Trezor Hardware-Wallet 2026: Einrichtung für Anfänger & Kryptosicherheit
Wenn Sie Ihre ersten Bitcoins an einer Börse gekauft haben und nur ein Passwort Ihre Coins vor Fremden schützt, wissen Sie bereits, wie angreifbar sich das anfühlt. Die ehrliche Antwort auf die Frage „Wo bewahre ich meine Daten am besten auf?“ hat sich seit zehn Jahren nicht geändert: Speichern Sie die Schlüssel offline auf einem kleinen, dedizierten Gerät und lassen Sie sie niemals wieder mit dem Internet in Berührung kommen. Die Trezor-Wallet war das erste Produkt, das auf diesem Prinzip basierte. Sie ist nach wie vor eines der beiden Geräte, an denen sich die gesamte Branche misst, und Anfang 2026 sieht das Produktangebot völlig anders aus als noch vor einem Jahr.

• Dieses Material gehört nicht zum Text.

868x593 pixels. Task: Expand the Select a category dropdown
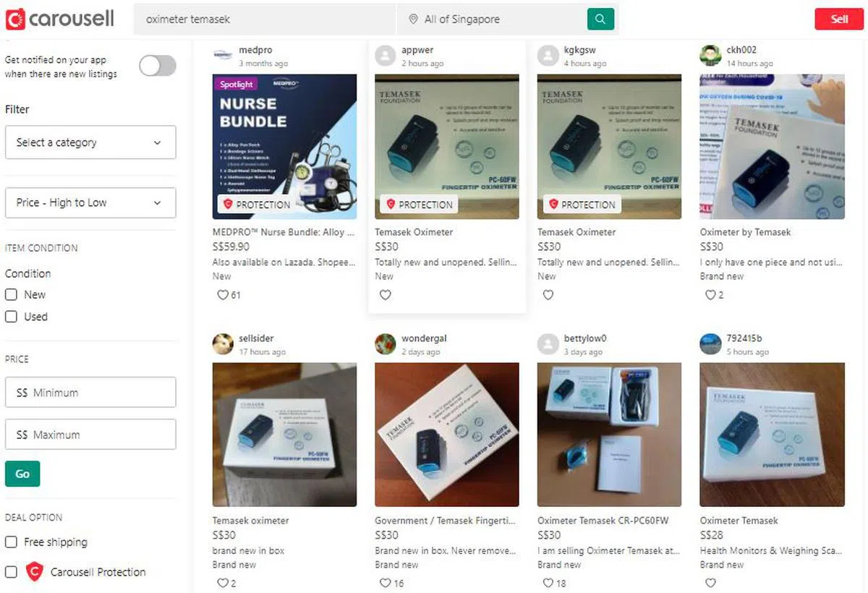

Dieser Leitfaden erklärt Einsteigern die Funktionsweise einer Trezor-Hardware-Wallet, stellt die aktuelle Produktpalette von 2026 vor, beschreibt den Einrichtungsprozess Schritt für Schritt, erläutert häufige Fehler bei der Krypto-Sicherheit (Seed-Phrase, PIN, Passphrase) und beleuchtet die Geschichte vergangener Sicherheitslücken. Ich würde diesen Artikel einem Freund empfehlen, der seine Kryptowährungen von Coinbase abziehen möchte, aber nicht weiß, wo er anfangen soll.
Was ist die Trezor Hardware-Wallet und warum sollte man sie verwenden?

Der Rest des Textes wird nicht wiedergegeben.